Return copies of the lines below that mention "agent".
(RECORDS begins)
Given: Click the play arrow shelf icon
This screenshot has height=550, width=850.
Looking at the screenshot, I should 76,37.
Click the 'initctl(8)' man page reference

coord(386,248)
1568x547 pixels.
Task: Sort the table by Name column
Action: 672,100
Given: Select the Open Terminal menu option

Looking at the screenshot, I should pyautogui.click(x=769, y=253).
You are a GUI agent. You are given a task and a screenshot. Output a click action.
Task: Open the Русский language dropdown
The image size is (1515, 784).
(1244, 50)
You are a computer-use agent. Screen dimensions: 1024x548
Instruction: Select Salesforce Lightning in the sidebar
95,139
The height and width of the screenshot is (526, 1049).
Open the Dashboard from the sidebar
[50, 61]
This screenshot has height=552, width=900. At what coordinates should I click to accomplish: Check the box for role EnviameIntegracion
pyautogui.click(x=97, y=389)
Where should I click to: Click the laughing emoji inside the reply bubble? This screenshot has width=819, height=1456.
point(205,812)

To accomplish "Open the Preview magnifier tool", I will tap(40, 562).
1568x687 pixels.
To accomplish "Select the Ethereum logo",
(RECORDS ends)
> [SOLUTION]
You are a GUI agent. You are given a task and a screenshot. Output a click action.
You are a computer-use agent. Screen dimensions: 1024x548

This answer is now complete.